[Dataset entries]
# # # # #

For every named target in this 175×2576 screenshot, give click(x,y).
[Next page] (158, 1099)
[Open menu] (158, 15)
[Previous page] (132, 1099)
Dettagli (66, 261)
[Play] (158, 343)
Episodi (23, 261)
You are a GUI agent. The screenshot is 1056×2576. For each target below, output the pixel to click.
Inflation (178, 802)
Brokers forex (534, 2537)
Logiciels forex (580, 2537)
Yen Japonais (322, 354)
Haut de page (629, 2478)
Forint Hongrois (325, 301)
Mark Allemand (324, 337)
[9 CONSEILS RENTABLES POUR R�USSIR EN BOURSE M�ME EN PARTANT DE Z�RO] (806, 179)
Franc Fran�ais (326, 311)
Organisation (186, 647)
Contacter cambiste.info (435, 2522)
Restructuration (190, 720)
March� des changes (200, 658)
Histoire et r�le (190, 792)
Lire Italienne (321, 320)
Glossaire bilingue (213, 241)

# # # # #

**WHAT IS BEING ASKED:**
Copy out every line of the data in which the word "click" is found.

**WRITTEN RESPONSE:**
For every named target in this 175×2576 screenshot, give click(x,y).
You are a GUI agent. The screenshot is 1056×2576. For each target below, output the pixel to click.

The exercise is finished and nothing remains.